When we visualize the sequence of steps in this way, a few things that were hidden come to the forefront. Notice how the computation is broken down into two stages. That simply means the operations on the second stage can only start being carried out once the last operation of the first stage is finished being computed. In other words, the second stage depends on the results of the first being completely computed for it to be able to start.

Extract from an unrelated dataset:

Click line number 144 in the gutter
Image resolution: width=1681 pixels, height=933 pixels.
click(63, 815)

But what about the operations inside the first stage? Remember Spark will apply these operations to separate partitions of your dataset in parallel. That means that as soon as one of these operations is done being computed over a partition of the data, the next operation can start on that same partition regardless of what is happening with the other partitions! You don't necessarily need to wait for FlatMap to be applied to the entire dataset before you start computing the map! So even though you see the operations in sequence on that diagram, in practice different partitions, in practice Spark may be assigning different computation tasks over different partitions of a dataset within different Executors!

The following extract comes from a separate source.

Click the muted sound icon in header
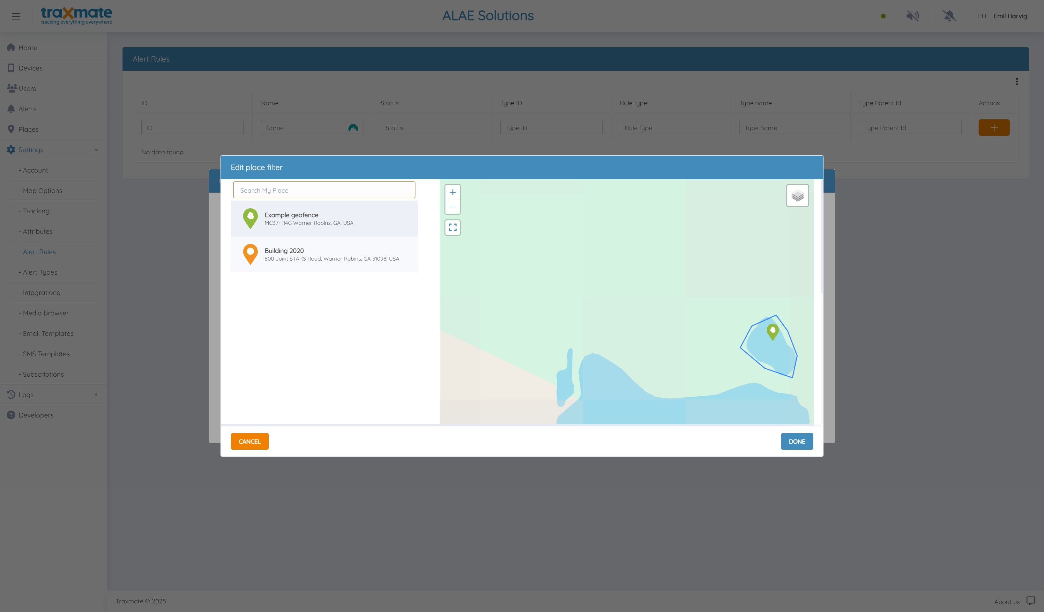 [912, 16]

This diagram that allows Spark to "decide" which operations can be carried out in parallel and which ones must wait for the results of preceding operations is called a Directed Acyclic Graph, and it is exactly the representation that the Driver Process will create based on your code!


Exercise 2.3
Download the following text file:

GOT.txt

Write a parallel program using PySpark to count the number of times word “Westeros” has been used in the text file. Use 6 to 18 partitions to parallel the search and Find out how long it took for the program to run.

Suggestion: to use a specific number of partitions, you can specify minPartitions=X as an extra argument when reading the input file. For example for 4 partitions: input_file = sc.textFile("GOT.txt", minPartitions=4)



In [3]:
#Word count program using PySpark to count the word "king" in the text
import pyspark
from pyspark import SparkContext
import time
start_time = time.time()  # Record start time
   
# Initialize SparkContext
sc = SparkContext("local", "WordCountApp")

# Read input file
input_file = sc.textFile("GOT.txt", minPartitions=4)


# Process data: split lines into words, map each word to a (word, 1) pair, and reduce by key to count occurrences
word_counts = input_file.flatMap(lambda line: line.split()) \
                        .map(lambda word: (word, 1)) \
                        .reduceByKey(lambda a, b: a + b)

print("number of partitions:", input_file.getNumPartitions())
# Collect the result and print each word with its count

for word, count in word_counts.collect():
    if word == 'Westeros': 
        print(f"{word}: {count}")
    
# Stop SparkContext
sc.stop()
end_time = time.time()  # Record end time

parallel_time = end_time - start_time
print("Parallel Runtime:", parallel_time, "seconds")

number of partitions: 4
Westeros: 4
Parallel Runtime: 8.105057001113892 seconds


In the next session, we will learn how to use Spark Sessions instead of Spark context and also we will start to work with Pandas on Spark API to analyze large dataframes.